• **PROMPT**:
Nothing but the data itself, reproduced exactly, is the expected answer.

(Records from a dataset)
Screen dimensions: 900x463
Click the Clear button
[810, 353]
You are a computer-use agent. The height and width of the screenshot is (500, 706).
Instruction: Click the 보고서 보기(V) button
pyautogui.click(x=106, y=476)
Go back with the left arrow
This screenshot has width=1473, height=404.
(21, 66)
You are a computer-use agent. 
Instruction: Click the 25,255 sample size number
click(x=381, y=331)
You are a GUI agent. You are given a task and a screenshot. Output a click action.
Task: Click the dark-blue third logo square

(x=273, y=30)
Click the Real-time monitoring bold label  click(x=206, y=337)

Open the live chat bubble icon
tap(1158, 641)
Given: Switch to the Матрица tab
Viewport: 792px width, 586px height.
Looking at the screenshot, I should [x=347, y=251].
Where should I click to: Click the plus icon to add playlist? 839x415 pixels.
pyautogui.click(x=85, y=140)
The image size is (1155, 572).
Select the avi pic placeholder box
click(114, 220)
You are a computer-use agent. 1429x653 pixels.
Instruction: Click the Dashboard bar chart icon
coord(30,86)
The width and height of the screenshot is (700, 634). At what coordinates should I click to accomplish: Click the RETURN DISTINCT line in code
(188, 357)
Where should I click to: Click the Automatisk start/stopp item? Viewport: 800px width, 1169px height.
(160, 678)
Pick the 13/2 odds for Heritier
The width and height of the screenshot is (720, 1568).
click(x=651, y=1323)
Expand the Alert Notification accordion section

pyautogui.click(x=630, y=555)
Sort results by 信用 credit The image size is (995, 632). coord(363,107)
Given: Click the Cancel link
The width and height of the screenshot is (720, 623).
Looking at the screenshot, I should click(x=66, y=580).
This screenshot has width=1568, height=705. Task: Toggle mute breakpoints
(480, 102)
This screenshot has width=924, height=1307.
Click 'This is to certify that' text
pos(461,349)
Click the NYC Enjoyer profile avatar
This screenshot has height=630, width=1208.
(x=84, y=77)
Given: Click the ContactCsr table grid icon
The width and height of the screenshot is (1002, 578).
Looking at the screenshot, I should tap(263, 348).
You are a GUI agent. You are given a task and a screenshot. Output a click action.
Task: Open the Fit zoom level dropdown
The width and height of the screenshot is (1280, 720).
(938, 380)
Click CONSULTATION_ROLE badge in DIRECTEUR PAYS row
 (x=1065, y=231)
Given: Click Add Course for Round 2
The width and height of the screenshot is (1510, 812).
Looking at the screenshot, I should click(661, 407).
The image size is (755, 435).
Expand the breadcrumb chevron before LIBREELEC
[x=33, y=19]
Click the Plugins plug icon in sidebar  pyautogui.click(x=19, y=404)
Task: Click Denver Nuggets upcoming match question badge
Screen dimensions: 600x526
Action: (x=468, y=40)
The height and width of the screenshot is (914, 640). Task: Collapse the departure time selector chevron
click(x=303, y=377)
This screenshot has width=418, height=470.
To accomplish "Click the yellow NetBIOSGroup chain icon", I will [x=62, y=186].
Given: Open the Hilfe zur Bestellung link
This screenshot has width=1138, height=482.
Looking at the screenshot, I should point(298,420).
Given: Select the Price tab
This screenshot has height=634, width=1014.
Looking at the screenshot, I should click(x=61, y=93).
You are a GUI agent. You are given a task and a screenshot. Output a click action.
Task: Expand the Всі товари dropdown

• **REPLY TO THE TASK**:
Screen dimensions: 900x463
Click the Clear button
[810, 353]
You are a computer-use agent. The height and width of the screenshot is (500, 706).
Instruction: Click the 보고서 보기(V) button
pyautogui.click(x=106, y=476)
Go back with the left arrow
This screenshot has width=1473, height=404.
(21, 66)
You are a computer-use agent. 
Instruction: Click the 25,255 sample size number
click(x=381, y=331)
You are a GUI agent. You are given a task and a screenshot. Output a click action.
Task: Click the dark-blue third logo square

(x=273, y=30)
Click the Real-time monitoring bold label  click(x=206, y=337)

Open the live chat bubble icon
tap(1158, 641)
Given: Switch to the Матрица tab
Viewport: 792px width, 586px height.
Looking at the screenshot, I should [x=347, y=251].
Where should I click to: Click the plus icon to add playlist? 839x415 pixels.
pyautogui.click(x=85, y=140)
The image size is (1155, 572).
Select the avi pic placeholder box
click(114, 220)
You are a computer-use agent. 1429x653 pixels.
Instruction: Click the Dashboard bar chart icon
coord(30,86)
The width and height of the screenshot is (700, 634). At what coordinates should I click to accomplish: Click the RETURN DISTINCT line in code
(188, 357)
Where should I click to: Click the Automatisk start/stopp item? Viewport: 800px width, 1169px height.
(160, 678)
Pick the 13/2 odds for Heritier
The width and height of the screenshot is (720, 1568).
click(x=651, y=1323)
Expand the Alert Notification accordion section

pyautogui.click(x=630, y=555)
Sort results by 信用 credit The image size is (995, 632). coord(363,107)
Given: Click the Cancel link
The width and height of the screenshot is (720, 623).
Looking at the screenshot, I should click(x=66, y=580).
This screenshot has width=1568, height=705. Task: Toggle mute breakpoints
(480, 102)
This screenshot has width=924, height=1307.
Click 'This is to certify that' text
pos(461,349)
Click the NYC Enjoyer profile avatar
This screenshot has height=630, width=1208.
(x=84, y=77)
Given: Click the ContactCsr table grid icon
The width and height of the screenshot is (1002, 578).
Looking at the screenshot, I should tap(263, 348).
You are a GUI agent. You are given a task and a screenshot. Output a click action.
Task: Open the Fit zoom level dropdown
The width and height of the screenshot is (1280, 720).
(938, 380)
Click CONSULTATION_ROLE badge in DIRECTEUR PAYS row
 (x=1065, y=231)
Given: Click Add Course for Round 2
The width and height of the screenshot is (1510, 812).
Looking at the screenshot, I should click(661, 407).
The image size is (755, 435).
Expand the breadcrumb chevron before LIBREELEC
[x=33, y=19]
Click the Plugins plug icon in sidebar  pyautogui.click(x=19, y=404)
Task: Click Denver Nuggets upcoming match question badge
Screen dimensions: 600x526
Action: (x=468, y=40)
The height and width of the screenshot is (914, 640). Task: Collapse the departure time selector chevron
click(x=303, y=377)
This screenshot has width=418, height=470.
To accomplish "Click the yellow NetBIOSGroup chain icon", I will [x=62, y=186].
Given: Open the Hilfe zur Bestellung link
This screenshot has width=1138, height=482.
Looking at the screenshot, I should point(298,420).
Given: Select the Price tab
This screenshot has height=634, width=1014.
Looking at the screenshot, I should click(x=61, y=93).
You are a GUI agent. You are given a task and a screenshot. Output a click action.
Task: Expand the Всі товари dropdown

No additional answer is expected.